Two months ago, Zheng and his BFSU colleagues held a seminar on the life and works Gabriel Garcia Marquez, the Colombian novelist who won the 1982 Nobel Prize of Literature with his work One Hundred Years of Solitude.
The seminar was held on May 17 to commemorate the author's passing on April 17, 2014.
"Many well established researchers in Latin American literature came to the seminar that day," he recalled. "The oldest was 95 years old."
The association was founded shortly after Zheng finished his doctoral degree on works of Mexican writer Juan Rulfo in 1990. At that time, literature from Latin American was completely unknown to Chinese readers.
"At thet time, all works of foreign literature were very rare for people in China it was simply too hard to get a copy of any of them," he said. "We had to rely on people who had the chance to travel to other countries on business trips to buy books."
Zheng has been studying Spanish since high school, and that continued as his major in college and later in his teaching career. He was also among the first Chinese to pursue a doctoral degree in Latin American literature in Colombia.
When he returned to China in 1990, he and his colleagues felt that they had accumulated enough Latin American literature and decided to try and spread the knowledge to the rest of society by publishing the books in Chinese.
"The whole process went quite smoothly," Zheng recalled. "At first, we only worked with Yunnan People's Publishing House and People's Literature Publishing House. "
Yunnan, a major government-sponsored provincial publisher, published most of their work.
"The first run of One Hundred Years of Solitude was about 5, 000 copies, but that did not sell well," he said.
Such literary forms were still new to the Chinese at that time.
"And most of the books we published without the writers' permission. They had no idea their works were being translated into Chinese and published," he said.
During his first and only visit to China in 1990, Gabriel Garcia Marquez, after hearing from fans how much of his work had been translated and published without his permission, said bluntly: "All pirates."

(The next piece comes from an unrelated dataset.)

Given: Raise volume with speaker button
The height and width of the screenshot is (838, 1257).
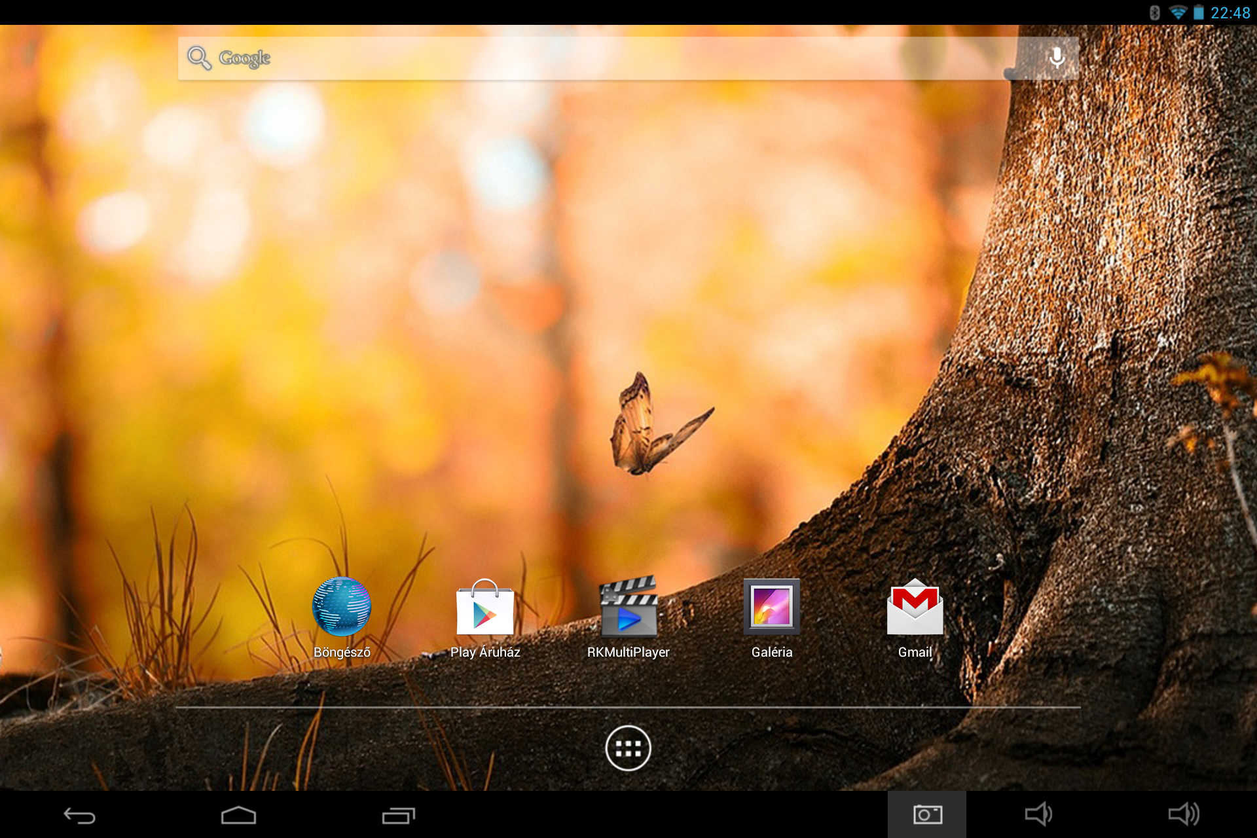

"That was a very, very awkward situation," Zheng recalls. "He was right and wrong. China did not join the Berne Convention until 1993, so technically it was legal though still pirated."

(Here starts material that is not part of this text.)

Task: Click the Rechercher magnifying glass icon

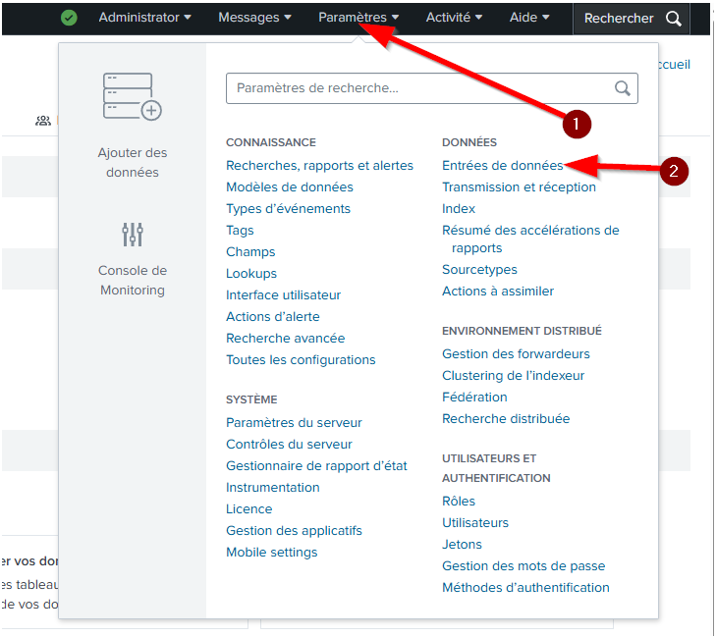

Zhao Deming, a professor in the Spanish department of Peking University, was the first to teach Latin American literature to young Chinese writers in the 1990s. Famous young writers such as Mo Yan and Liu Zhenyun were among his students.
Zhao remembers about halfway through the course, Mo Yan came to him and said, "I think some of my early work belongs to the genre of hallucinatory realism."
And that's exactly what the Nobel committee said about Mo's work when awarded him the Nobel Prize in Literature in 2012 , introducing him as a Chinese writer "who with hallucinatory realism merges folk tales, history and the contemporary".
The fully licensed, legitimate version of One Hundred Years of Solitude published by Nanhai Publishing House in 2011 has sold 2.6 million copies as of April 2014.
In June, Zheng attended a book party for a new work falling into the Latin American literature genre El Otoño del Patriarca, (The Autumn of the Patriarch), also by Gabriel Garcia Marquez.
During the ceremony, Zheng asked a question of the audience that led to a short pause in the cheerful gathering.
"We all know that One Hundred Years of Solitude has sold close to 3 million copies so far and I believe that some of you are among the buyers," he said. "But how many of you finished reading the story, or finished half of it?
"Hallucinatory realism is not a very widely enjoyed form of literature for readers in China, though it deeply influenced some of the contemporary writers in China. And that was part of the reason that back in the 1990s, the 5,000 copies of One Hundred Years of Solitude did not sell well," Zheng said.